Assembly Speaker Sheldon Silver, Assembly Labor Committee Chair Susan John and Assembly Task Force on Women's Issues Chair Barbara Lifton announced that in recognition of National Equal Pay Day, the Assembly has passed a legislative package aimed at pay equity. Today's action marks the 12th consecutive year of the Assembly's commitment to end pay discrimination in the workplace.
"The wage disparity between women and men in New York State is startling and unjustifiable, especially when you consider the overwhelming number of women in the workplace today that have comparable education, skills and experiences to their male counterparts," said Silver (D-Manhattan). "As we commemorate National Pay Equity Day, it is crucial that we work to correct the injustices associated with pay inequity to ensure that these discriminatory wage practices end now."
The National Committee on Pay Equity found that the median salary of women working full-time was 78 percent of men's median income in 2007. This shows a narrowing of the wage gap by less than half a percent per year since the Federal Pay Equity Act was signed in 1963. Over a working lifetime, this wage disparity costs the average woman an estimated $700,000 to $2 million, not including the negative impact this disparity has on both Social Security and pension benefits for women.
"Pay equity has not been universally achieved in our state, and present law does not adequately address the issue," said John (D-Rochester). "At our Legislative hearings, we consistently hear testimony from women performing work equal to male counterparts but are paid less for their labor."
"Extensive research by the Cornell University Institute for Women and Work shows a significant distance that women still need to travel to achieve economic equality with men," said Lifton (D-Ithaca). "Working women both need and support equal pay legislation. I am proud of the Assembly's long-standing commitment to pay-equity."

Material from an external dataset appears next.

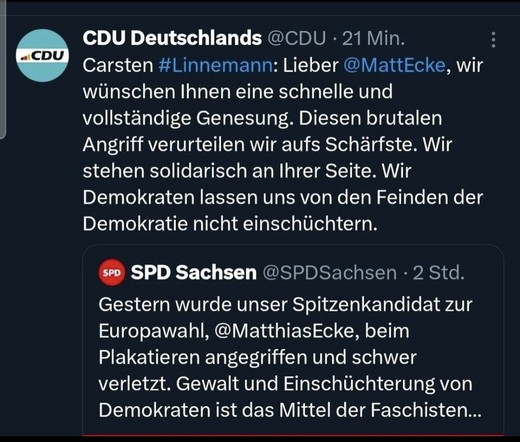Screen dimensions: 520x442
Task: Open the three-dot tweet options menu
Action: [x=494, y=40]
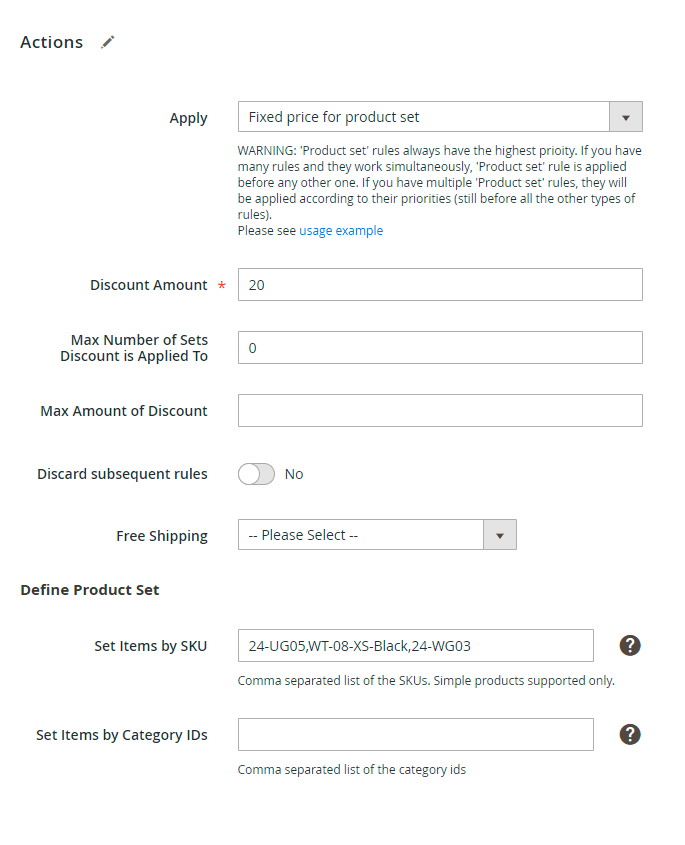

The highlight of the Assembly's four-bill package is the New York State Fair Pay Act that would ensure pay differentiation is not based on a person's sex, national origin or race (A.3911/John). The other bills would implement a state policy of equal compensation for work of comparable worth for state employees (A.1119/Destito), make discriminatory salary practices unlawful - especially in traditionally female-dominated occupations (A.2351/Lifton), and prohibit public employers from compensating employees of opposite sexes differently for work that is of comparable worth (A.6712/Rosenthal).